Port Authority Police watch as people evacuate after an explosion at the Port Authority bus terminal in Manhattan on Dec. 11, 2017. Credit: AFP / Getty Images / Bryan R. Smith

The alleged terror attacker near the Port Authority bus terminal might have picked the most heavily policed part of New York City.

The white smoke had just wafted up from the subway grates when the cavalry came in. “Within two minutes, there were cops all over the place,” says Ralph Ledesma, just starting his work day as manager of Gourmet New York Marketplace on 43rd Street.

The influx wasn’t surprising, says Ledesma, whose corner breakfast-and-sandwich spot is no stranger to the mounted police or Hercules counterterror teams assigned to these blocks. It’s the heart of Manhattan. Thousands of commuters pop up from Port Authority and hustle to final destinations. Tourists look up at the sky above Times Square thinking only about cellphone pictures. Yet terror attacks there have been planned and foiled or went wrong.

On Monday morning, there was another one. Brooklyn resident Akayed Ullah, 27, who officials said detonated a low-tech device in the subway corridor between Times Square and the Port Authority, injured himself and a handful of others before being taken into custody. Mayor Bill de Blasio said there were no further credible threats.

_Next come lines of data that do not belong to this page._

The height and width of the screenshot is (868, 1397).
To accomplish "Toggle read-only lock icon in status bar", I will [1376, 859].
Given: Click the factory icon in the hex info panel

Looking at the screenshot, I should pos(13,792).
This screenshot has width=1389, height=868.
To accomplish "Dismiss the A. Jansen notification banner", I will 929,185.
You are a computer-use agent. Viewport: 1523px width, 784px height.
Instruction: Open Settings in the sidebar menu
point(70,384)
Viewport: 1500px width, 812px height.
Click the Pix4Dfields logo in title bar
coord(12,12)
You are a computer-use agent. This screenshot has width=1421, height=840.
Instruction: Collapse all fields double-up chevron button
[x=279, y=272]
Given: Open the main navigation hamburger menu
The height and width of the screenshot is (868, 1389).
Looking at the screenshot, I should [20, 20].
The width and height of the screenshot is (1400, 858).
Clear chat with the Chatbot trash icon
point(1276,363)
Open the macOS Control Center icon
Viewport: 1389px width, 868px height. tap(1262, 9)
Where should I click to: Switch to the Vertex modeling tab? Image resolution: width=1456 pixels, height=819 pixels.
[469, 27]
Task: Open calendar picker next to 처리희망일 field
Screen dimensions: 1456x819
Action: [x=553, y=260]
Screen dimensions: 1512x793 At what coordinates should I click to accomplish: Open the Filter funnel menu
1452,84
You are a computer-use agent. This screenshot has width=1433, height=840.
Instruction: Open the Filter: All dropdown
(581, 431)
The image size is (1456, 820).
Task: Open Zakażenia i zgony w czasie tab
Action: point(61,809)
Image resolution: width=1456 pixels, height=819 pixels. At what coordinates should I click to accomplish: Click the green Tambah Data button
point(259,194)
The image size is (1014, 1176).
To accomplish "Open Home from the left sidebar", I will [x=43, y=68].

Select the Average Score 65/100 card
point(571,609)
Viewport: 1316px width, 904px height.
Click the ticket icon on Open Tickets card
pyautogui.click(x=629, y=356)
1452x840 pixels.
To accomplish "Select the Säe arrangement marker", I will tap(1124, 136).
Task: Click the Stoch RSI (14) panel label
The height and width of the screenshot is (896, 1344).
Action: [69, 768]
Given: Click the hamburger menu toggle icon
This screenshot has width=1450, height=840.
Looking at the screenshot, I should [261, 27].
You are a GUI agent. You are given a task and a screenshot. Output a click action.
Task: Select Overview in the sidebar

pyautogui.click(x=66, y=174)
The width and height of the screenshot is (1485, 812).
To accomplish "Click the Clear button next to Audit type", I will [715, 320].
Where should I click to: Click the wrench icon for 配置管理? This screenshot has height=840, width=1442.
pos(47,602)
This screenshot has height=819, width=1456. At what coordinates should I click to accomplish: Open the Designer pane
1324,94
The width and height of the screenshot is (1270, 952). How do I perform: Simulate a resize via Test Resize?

He and Gov. Andrew Cuomo made the usually correct and now awfully familiar statements about how New Yorkers wouldn’t stop being New Yorkers. But Ledesma, an adopted New Yorker here over three decades from the Dominican Republic, said it a little more directly: “We’re not gonna let these jerks ruin our lives.”

Commuters and New Yorkers were doing what they usually do on a Monday morning, moving on, and the emergency workers whose lives revolve around these permanent terror target blocks swarmed along an eerily pedestrian-free Eighth Avenue and did what they are there to do, too.

Mike Alasaad, 40, who manages the Chevys on 42nd Street, had been letting emergency personnel in and out all morning. That too wasn’t unusual. NYPD officers often monitor the buildings and highly trafficked area from the roof and upper floors, he said.

Like Ledesma, Alasaad came from elsewhere. He was born in Kuwait. His mother is Palestinian, and he’s married to a Jewish woman he met in the United States. He was giving out free water and coffee to officers all morning. He already had gone through two cases of bottles by 10 a.m.

“They are hard workers,” he said about the officers, his constant neighbors, busy once again. “They need it.”